Middle Schoolers at Heart?


Being back to full in person school sophomores are trying to embrace the high school experience while still trapped in the past

Learning through a bright screen for the first part of their freshman year, the class of 2024 has experienced three different schedules in the short time they have been bearcats. From distance learning as freshmen, then later switching to an in-person schedule that was broken up into mornings and afternoons, that same year, the decision by the school board on Aug. 11 to allow students to be in-person for eight hours a day for the 2021-2022 school year came as a surprise to many. With 85% of students preferring a full day at school rather than the abridged hybrid schedule from the prior year, many have gone through a series of emotions: relieved to finally be on campus, confused by their lack of experience on campus, and ecstatic for the new year. 

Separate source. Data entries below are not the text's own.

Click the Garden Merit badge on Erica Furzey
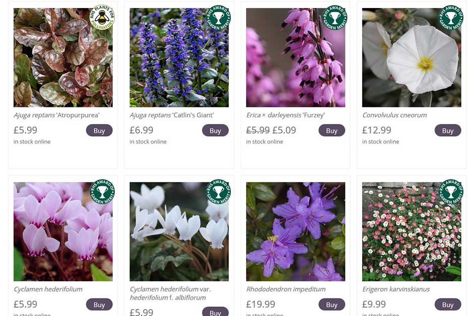This screenshot has height=316, width=474. [335, 18]
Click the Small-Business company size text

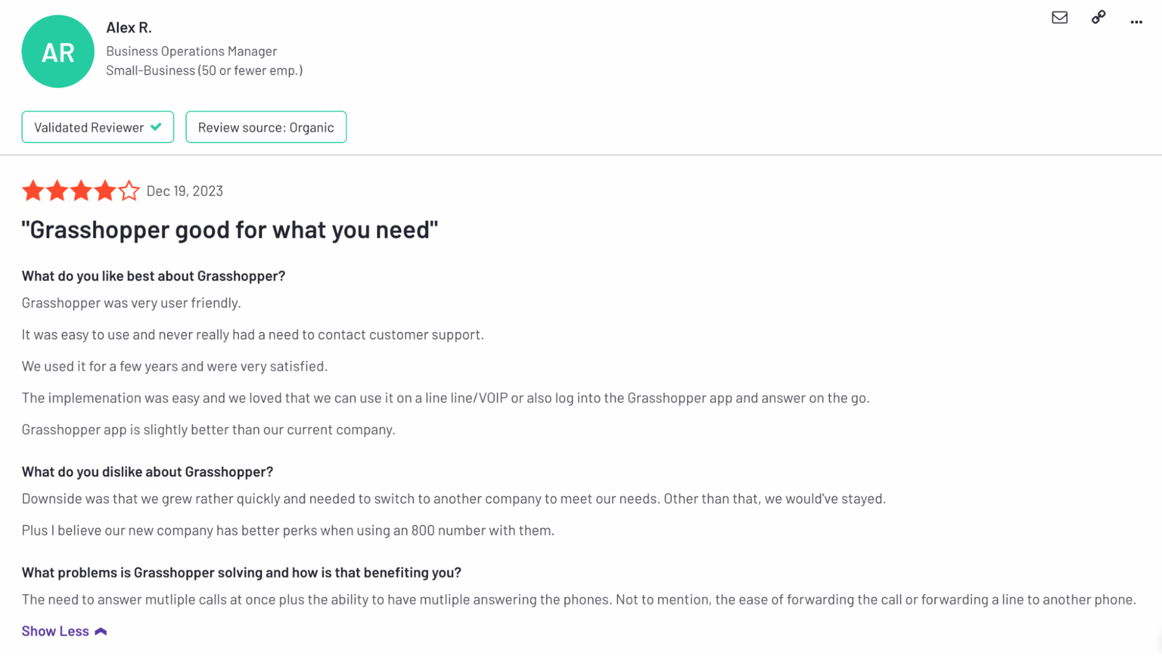click(204, 70)
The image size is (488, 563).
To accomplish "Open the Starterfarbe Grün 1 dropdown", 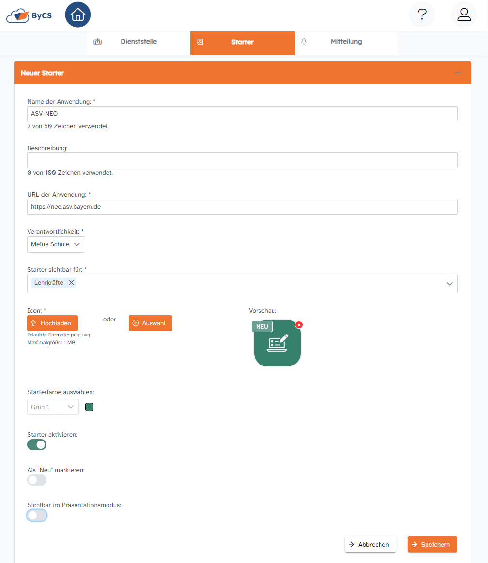I will (53, 407).
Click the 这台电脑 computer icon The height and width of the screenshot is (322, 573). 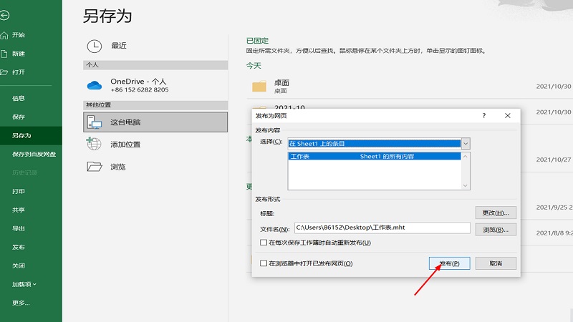pos(95,122)
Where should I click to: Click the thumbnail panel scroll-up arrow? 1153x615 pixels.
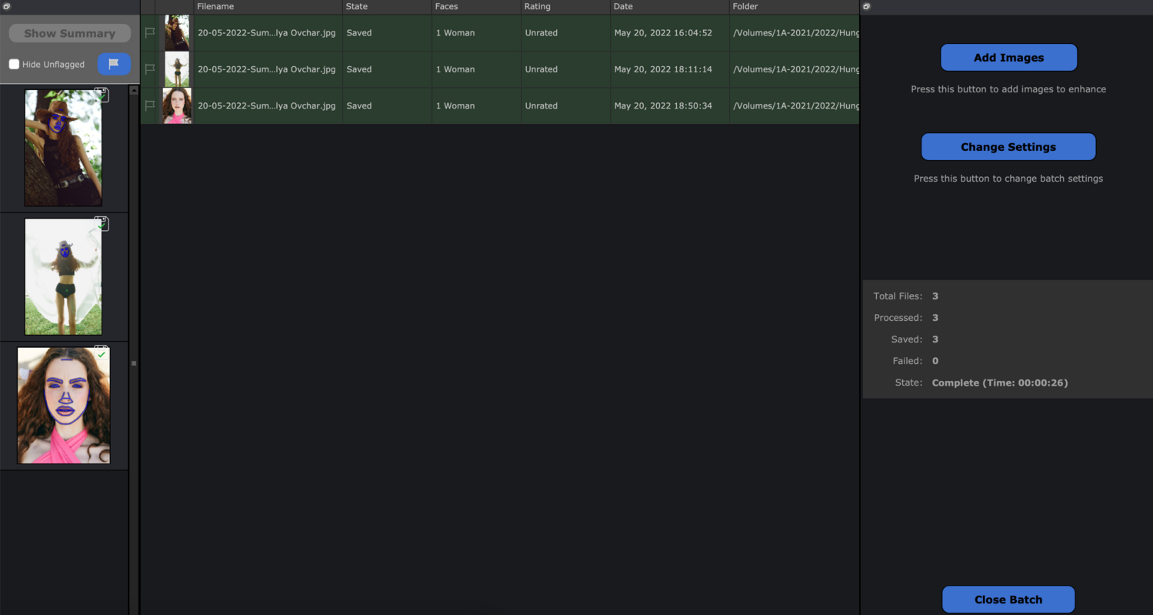coord(134,91)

According to a survey offered to tenth graders, being on campus for a full six period day after 17 months of either no or some time on campus created an awkward atmosphere for 47 out of 90 tenth graders that felt more like freshmen than sophomores. The same survey demonstrated that 52.2% felt as if they were still in middle school or still stuck in freshman year because of the haphazard transition in the school schedules.

Moreover, with the lock-down in place, many teenagers couldn’t socialize with students not in their class, so they had  no opportunity to interact outside their already established friend groups. The survey demonstrated a tension between the sophomores and the grade levels both below and above them. 4.4% of sophomores stated that the combination of feeling more stressed this year with still feeling younger,  put a strain on the relationship between the grades above and below them.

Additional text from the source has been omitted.